Muhasabah (evaluasi pencapaian)
Evaluasi diri sebagai orangtua (fasilitaor), hubungan antara
suami dengan istri. Ini modal penting dalam menjalani kehidupan bersaa
keluarga.Perbanyak komunikasi dengan orangtua. Tulis berapa kali
sebulan/seminggu untuk evaluasi dengan suami.
Evaluasi pada anak akan lebih mudah ketika membuat
buku jurnal anak. Jadi bisa tahu tiap tumbuh kembang anak.Prinsip evaluasi tidak
sedang membandingkan anak kita dengan anak lain seusianya, tapi membandingkankan
dirinya sebelumnya dan sekarang.
5.
Muaqodah,
menghukum diri.
Tuliskan reward
dan punisment untuk diri sendiri
bukan untuk anak bisa beracuan pada evaluasi pencapian pada pilar nomor empat.

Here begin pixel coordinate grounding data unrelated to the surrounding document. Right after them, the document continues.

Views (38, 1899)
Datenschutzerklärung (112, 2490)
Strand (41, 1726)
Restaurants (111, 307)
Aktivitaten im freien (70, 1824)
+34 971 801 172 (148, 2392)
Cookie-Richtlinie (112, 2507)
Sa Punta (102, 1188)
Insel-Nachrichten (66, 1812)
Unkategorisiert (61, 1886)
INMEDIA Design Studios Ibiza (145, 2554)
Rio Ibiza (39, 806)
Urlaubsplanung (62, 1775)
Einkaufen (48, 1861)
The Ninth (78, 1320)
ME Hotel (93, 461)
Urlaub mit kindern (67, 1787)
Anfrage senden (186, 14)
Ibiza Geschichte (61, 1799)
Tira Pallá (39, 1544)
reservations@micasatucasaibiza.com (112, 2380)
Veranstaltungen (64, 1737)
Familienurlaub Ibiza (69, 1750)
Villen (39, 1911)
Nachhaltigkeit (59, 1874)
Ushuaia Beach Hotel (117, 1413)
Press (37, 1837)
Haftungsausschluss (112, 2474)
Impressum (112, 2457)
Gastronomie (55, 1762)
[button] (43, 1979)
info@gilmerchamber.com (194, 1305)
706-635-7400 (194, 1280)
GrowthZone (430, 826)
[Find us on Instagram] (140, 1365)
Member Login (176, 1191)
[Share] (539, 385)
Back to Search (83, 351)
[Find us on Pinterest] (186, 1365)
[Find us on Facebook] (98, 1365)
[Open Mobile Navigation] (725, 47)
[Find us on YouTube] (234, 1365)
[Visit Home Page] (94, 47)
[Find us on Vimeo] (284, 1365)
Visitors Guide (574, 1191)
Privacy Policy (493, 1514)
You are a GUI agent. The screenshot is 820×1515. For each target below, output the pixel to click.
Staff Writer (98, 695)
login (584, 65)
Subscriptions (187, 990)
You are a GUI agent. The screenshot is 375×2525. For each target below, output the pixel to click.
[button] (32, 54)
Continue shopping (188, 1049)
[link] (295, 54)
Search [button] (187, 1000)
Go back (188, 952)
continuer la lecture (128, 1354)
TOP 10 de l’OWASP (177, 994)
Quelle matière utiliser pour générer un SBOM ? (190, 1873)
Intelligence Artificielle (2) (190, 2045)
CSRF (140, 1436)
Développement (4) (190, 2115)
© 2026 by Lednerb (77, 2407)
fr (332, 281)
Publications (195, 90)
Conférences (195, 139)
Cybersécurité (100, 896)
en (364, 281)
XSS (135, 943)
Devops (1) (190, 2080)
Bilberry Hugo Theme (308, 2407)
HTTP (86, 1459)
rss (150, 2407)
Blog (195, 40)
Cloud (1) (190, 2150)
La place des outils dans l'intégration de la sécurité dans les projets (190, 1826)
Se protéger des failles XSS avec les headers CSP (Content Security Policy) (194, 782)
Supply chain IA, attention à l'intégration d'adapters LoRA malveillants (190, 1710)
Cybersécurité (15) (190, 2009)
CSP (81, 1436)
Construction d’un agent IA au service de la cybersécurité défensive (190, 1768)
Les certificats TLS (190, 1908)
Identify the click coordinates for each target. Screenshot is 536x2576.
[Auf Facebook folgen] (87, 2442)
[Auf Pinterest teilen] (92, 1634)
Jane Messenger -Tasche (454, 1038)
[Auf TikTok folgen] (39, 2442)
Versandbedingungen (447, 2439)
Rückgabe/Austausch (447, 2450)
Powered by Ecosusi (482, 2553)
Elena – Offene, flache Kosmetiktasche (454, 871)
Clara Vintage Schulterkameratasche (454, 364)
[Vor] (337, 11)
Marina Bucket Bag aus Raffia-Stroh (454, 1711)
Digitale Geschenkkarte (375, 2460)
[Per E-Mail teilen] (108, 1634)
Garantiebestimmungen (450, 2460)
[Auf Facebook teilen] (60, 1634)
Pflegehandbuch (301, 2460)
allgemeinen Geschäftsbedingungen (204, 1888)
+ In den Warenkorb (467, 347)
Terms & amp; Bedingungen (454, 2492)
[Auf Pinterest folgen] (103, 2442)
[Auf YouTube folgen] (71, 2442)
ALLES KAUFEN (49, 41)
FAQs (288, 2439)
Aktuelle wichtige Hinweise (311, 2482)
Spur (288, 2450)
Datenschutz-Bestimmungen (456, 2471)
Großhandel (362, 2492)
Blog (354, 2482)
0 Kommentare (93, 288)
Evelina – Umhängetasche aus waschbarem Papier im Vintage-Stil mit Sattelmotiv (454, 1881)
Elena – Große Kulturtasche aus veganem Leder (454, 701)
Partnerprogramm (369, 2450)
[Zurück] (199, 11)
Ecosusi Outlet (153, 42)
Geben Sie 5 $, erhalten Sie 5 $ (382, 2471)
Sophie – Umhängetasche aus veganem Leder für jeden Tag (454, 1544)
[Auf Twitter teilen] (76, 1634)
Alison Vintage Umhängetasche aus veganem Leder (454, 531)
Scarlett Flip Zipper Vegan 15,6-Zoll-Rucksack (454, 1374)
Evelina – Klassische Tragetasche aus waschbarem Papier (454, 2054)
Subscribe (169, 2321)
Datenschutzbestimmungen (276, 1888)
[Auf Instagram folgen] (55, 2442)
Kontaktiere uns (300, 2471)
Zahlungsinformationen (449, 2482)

Ini hasil catatanku dan beberapa dari teman yang
mengikuti talkshow. Aku belum bisa
fokus dalam mengikuti tiap materi. Masih ada kegundahan ketika meninggalkan
Lestari di Kind Corner. Mungkin
mamang pertama kali buat kami bertiga. Termasuk pertama kalinya bagiku menulis
sebuah laporan talkshow, mohon
dimaafken ketika masih banyak kekurangan dan mbuletnya kalimat yang kubuat, sungkem satu-satu ah. Banyak
pembelajaran dari sini, semoga ke depan bisa belajar lagi dan lagi.